UEFA are due to meet in Manchester on June 17, and it seems that there will be no decision about the issue until then.
UEFA and the FA meanwhile continue to say it’s up to the other to decide who should make the decision. UEFA say the rules can’t be changed and the FA need to nominate Liverpool in place of Everton. The FA say that’s unfair and that UEFA should make a retrospective change to the qualifying procedures.
The FA’s chief executive, Brian Barwick, is a Liverpool fan. He says: "It’s an exceptional situation, that follows an exceptional match and which we believe requires an exceptional solution. What UEFA have, and I sympathise with them to a degree, is a situation where they are faced with not having their own champions in their own competition which is called the Champions League. I think in its own way that tells its own story."
Barwick wasn’t part of the committee that voted for Everton to be kept in the competition, but he defended the position of the FA: ""Liverpool finished outside the top four. I think the FA were right and proper to put the top four in to the Champions League. That’s how teams kicked off in August, expecting a top-four finish to give them qualification or pre-qualification and that will not be changed."
If Liverpool had finished outside of the league qualifying positions in many other European countries – for example Germany – and had won the trophy, this argument wouldn’t be needed. The extra place would be allocated without question.
The problem is that UEFA say that the maximum number that can qualify from one country is four.
Someone aiming to be the next UEFA president is the legendary German player Franz Beckenbauer. He’s standing for election for the role, and is understood to agree about letting Liverpool into next year’s competition.
UEFA have insisted England can have a maximum of four teams in Europe’s elite club competition but several leading figures in European football have been persuaded Liverpool should be allowed to defend their trophy without taking the place of another English side.
It is understood Germany legend Franz Beckenbauer is among those who have been convinced Liverpool should defend their crown. Beckenbauer is not on the executive committee but he is standing for election to be the next UEFA president. Current UEFA president Lennart Johansson is also supposed to be sympathetic to Liverpool, and is said to have told Liverpool chairman
David Moores he is going to try and help. Johansson is a powerful member of the UEFA set-up, and quotes today from "a senior UEFA figure" say that this could certainly help Liverpool: "If the president decides he wants
Liverpool to be the fifth English side in Europe then he can try to
persuade the executive committee to change the rules. It is in their
power and he has definitely left the door open for discussion."
The UEFA mouthpiece in recent days and weeks has been their communications director William Gaillard.

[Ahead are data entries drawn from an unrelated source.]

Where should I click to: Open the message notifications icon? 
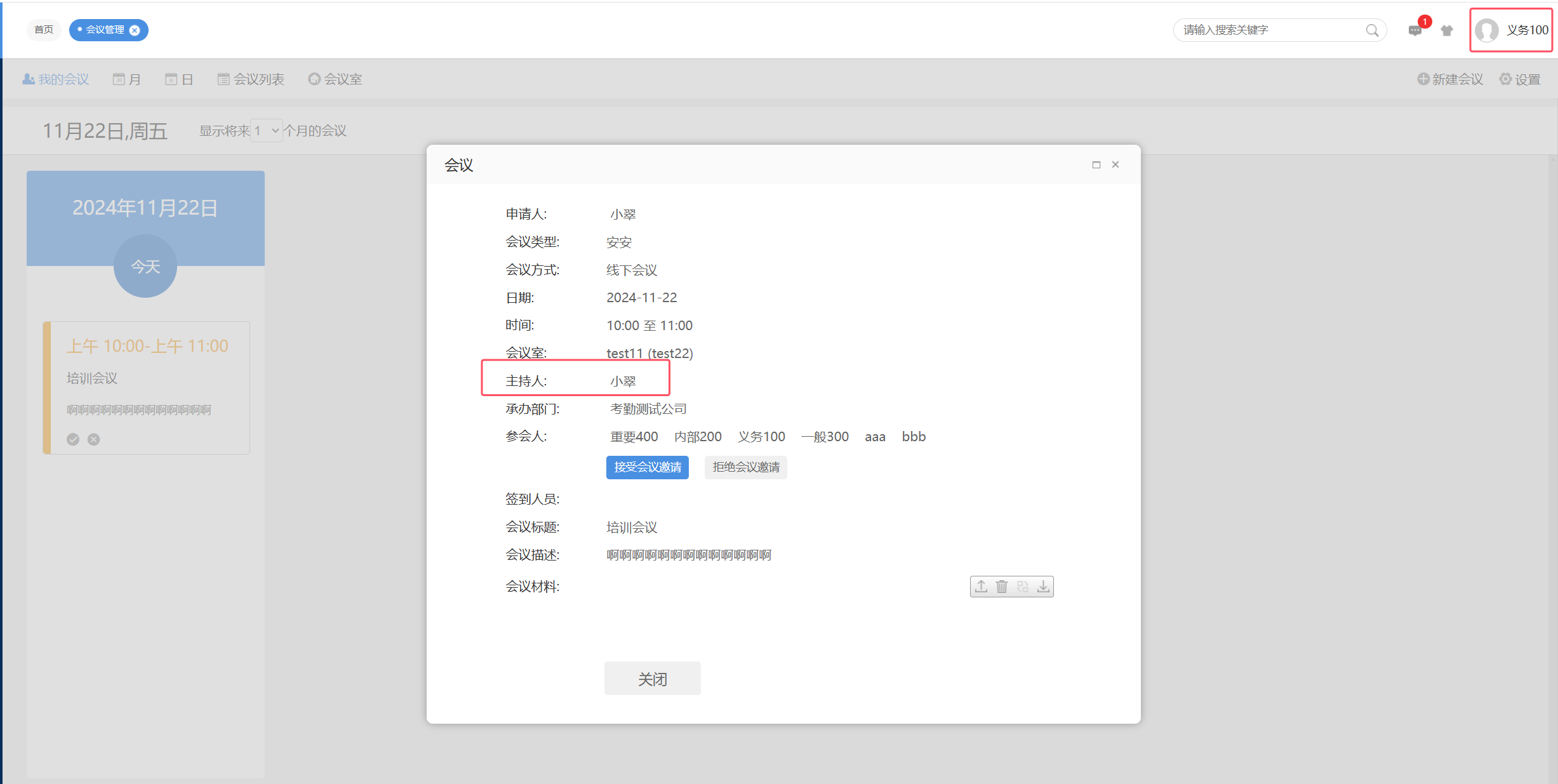pos(1415,30)
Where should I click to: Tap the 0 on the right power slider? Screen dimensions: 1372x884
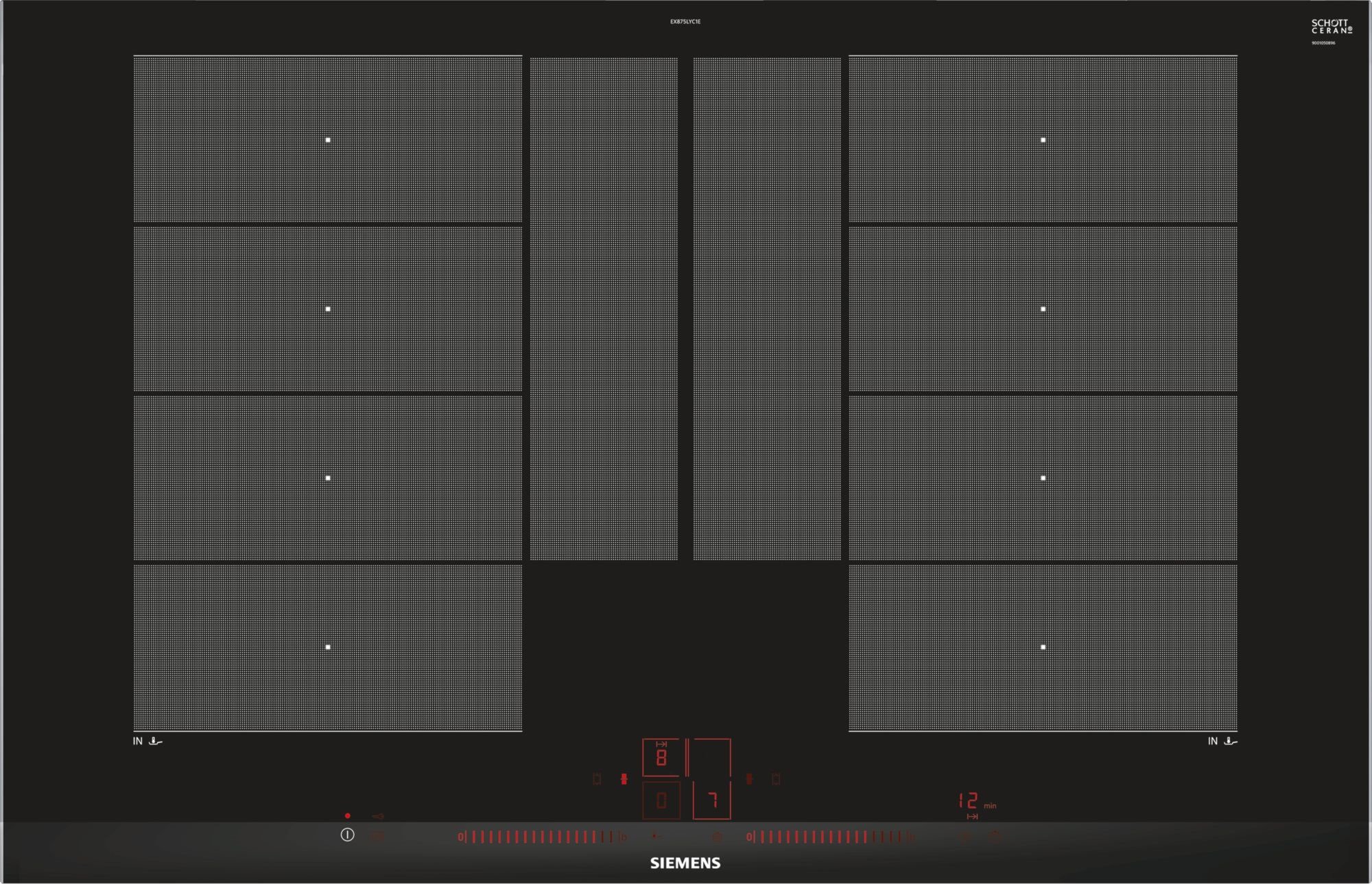(x=749, y=837)
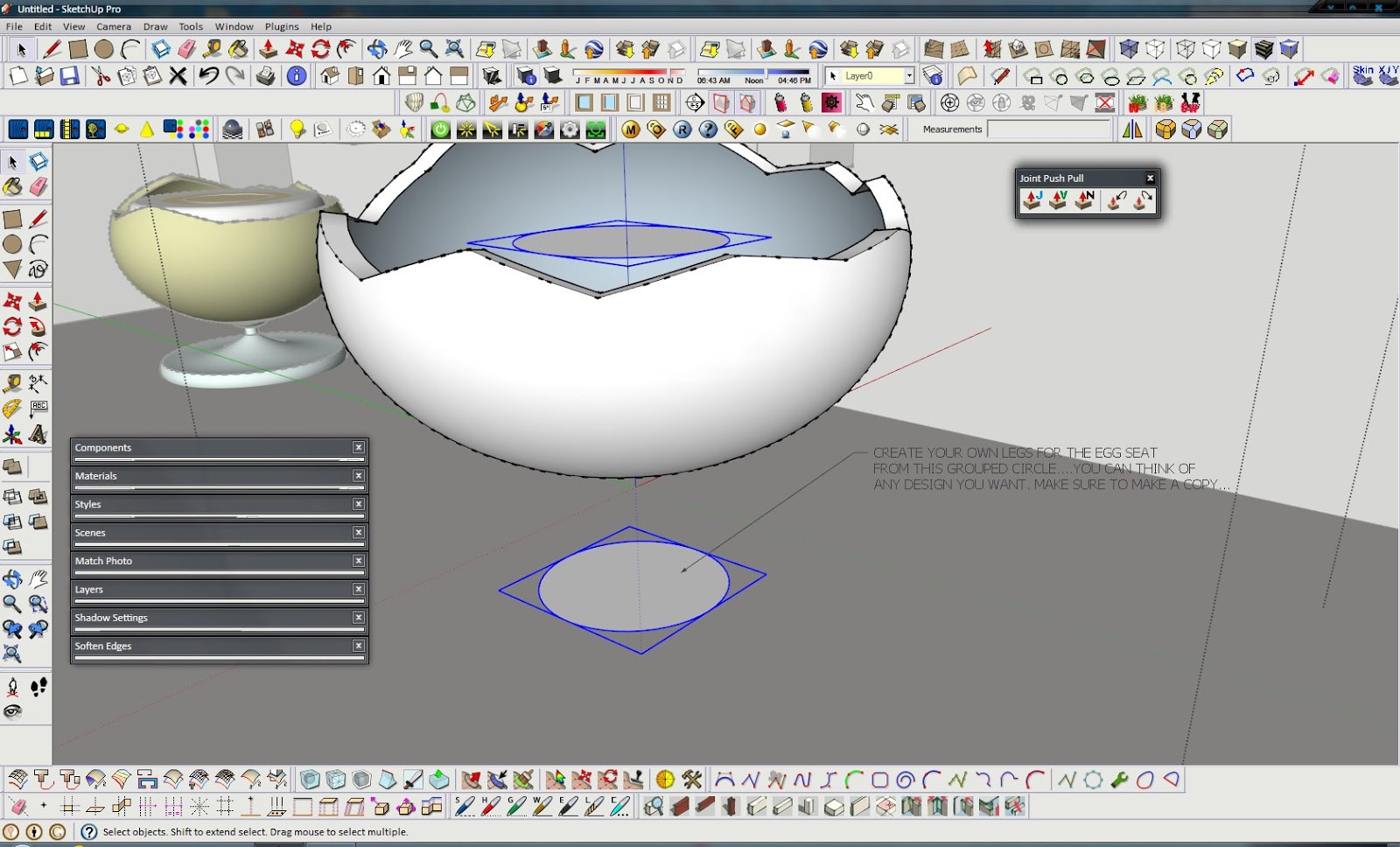Image resolution: width=1400 pixels, height=847 pixels.
Task: Activate the Pan tool hand icon
Action: tap(38, 579)
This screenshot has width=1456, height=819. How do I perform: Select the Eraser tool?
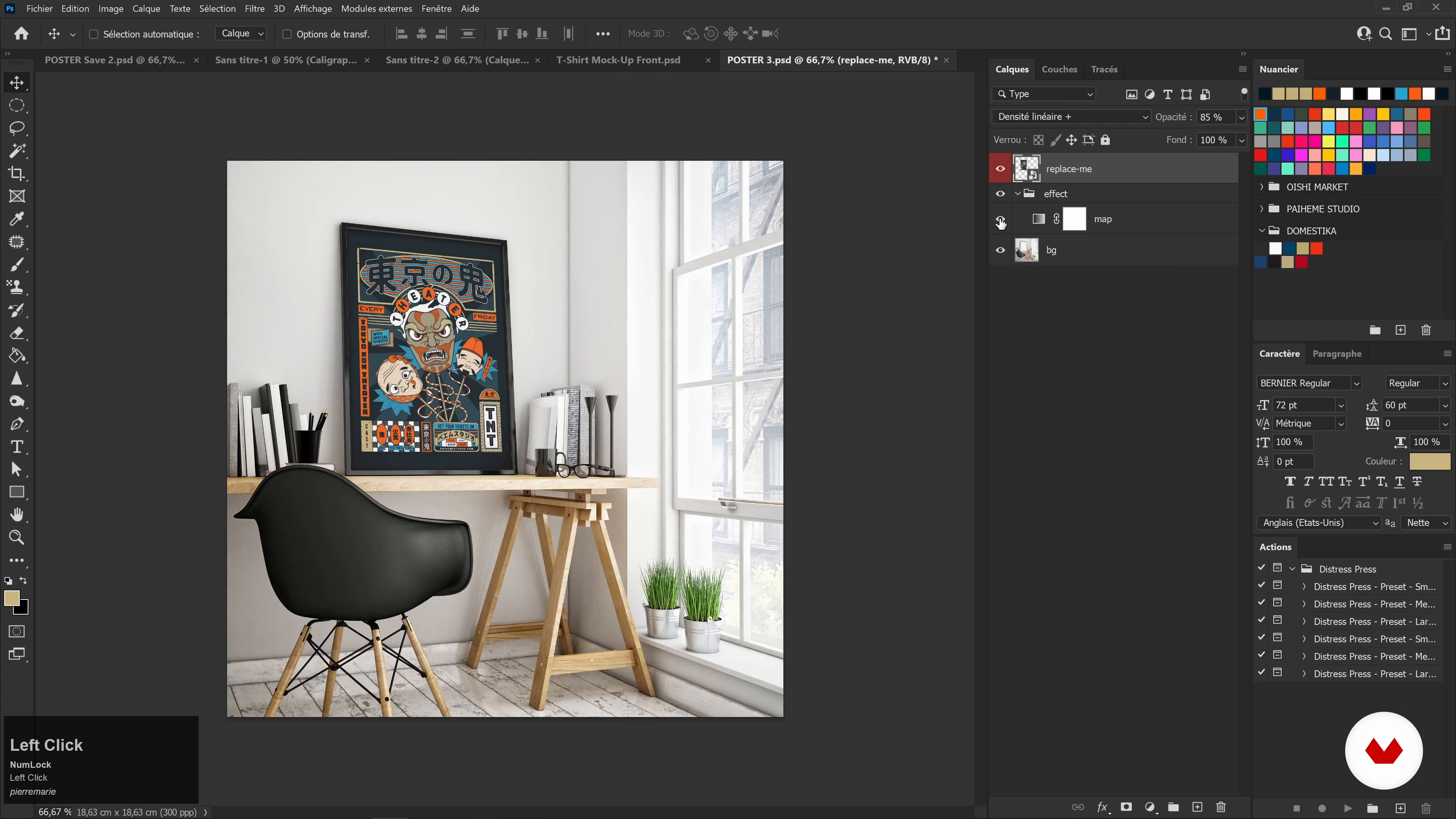(16, 334)
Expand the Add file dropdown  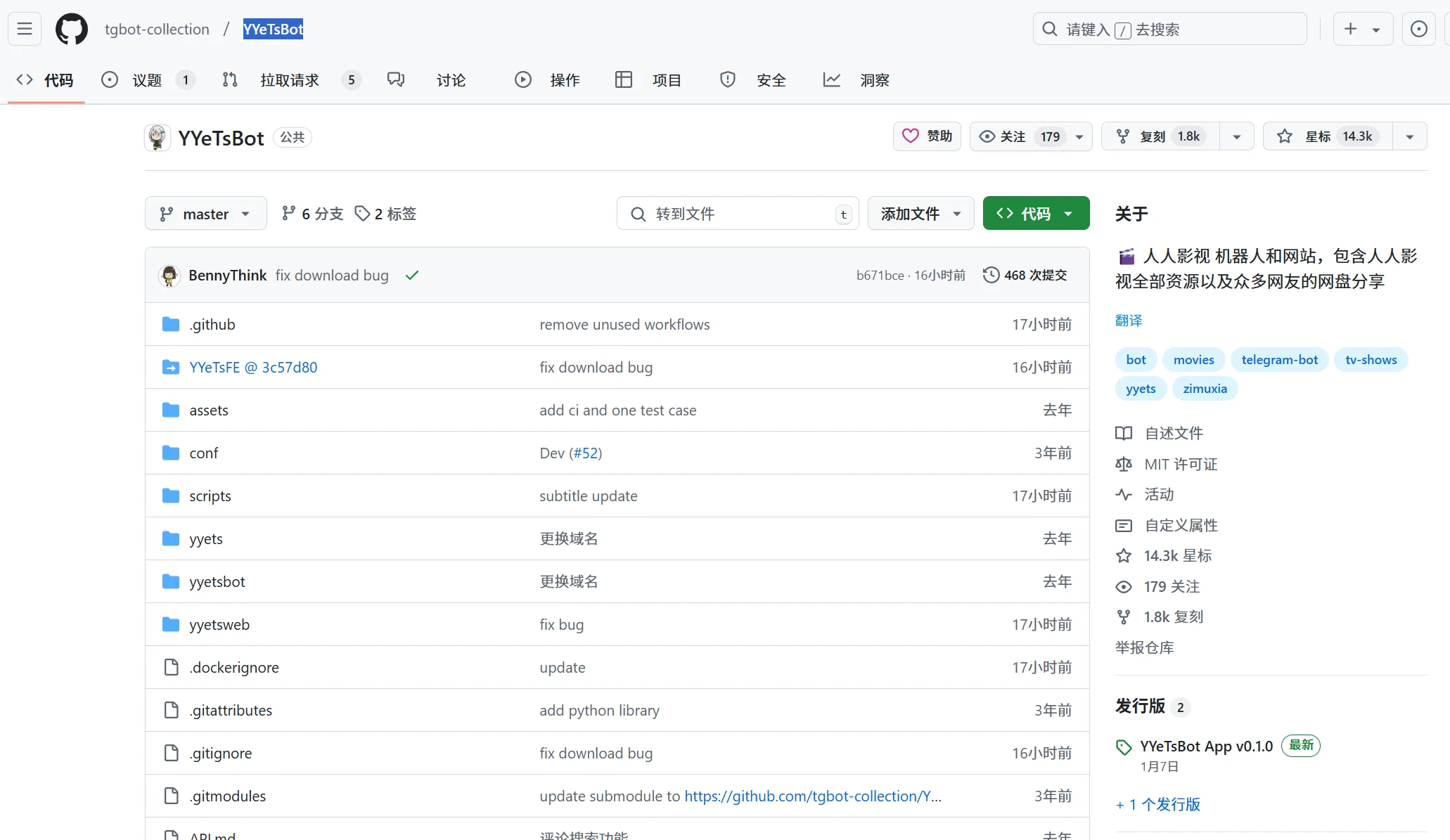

He is basically repeating the rules, and perhaps glossing over some of the facts. In his opinion Liverpool should be allowed into the next competition – but only by the English FA relegating Everton to the UEFA Cup. This is what happened in 2000-01 when the Spanish FA allowed the powerful Real Madrid into the tournament by moving Real Zaragoza’s into the UEFA cup. Gaillard said: "The rules are what they are. They were used already once when Real Madrid won and were not among the qualifiers in the Spanish league."
Gaillard comes across as an extremely stubborn individual – he admits that the matter can be discussed at the meeting in Manchester, but makes out he doesn’t want the rules to be changed: "There could be a discussion with the executive committee but we don’t normally change rules in the middle of the competition."
The fact that Gaillard is only a spokesman, and has no power in the decision making process will bring hope to Liverpool. After Wednesday night Liverpool fans won’t give up until the lady with a weight problem breaks into song.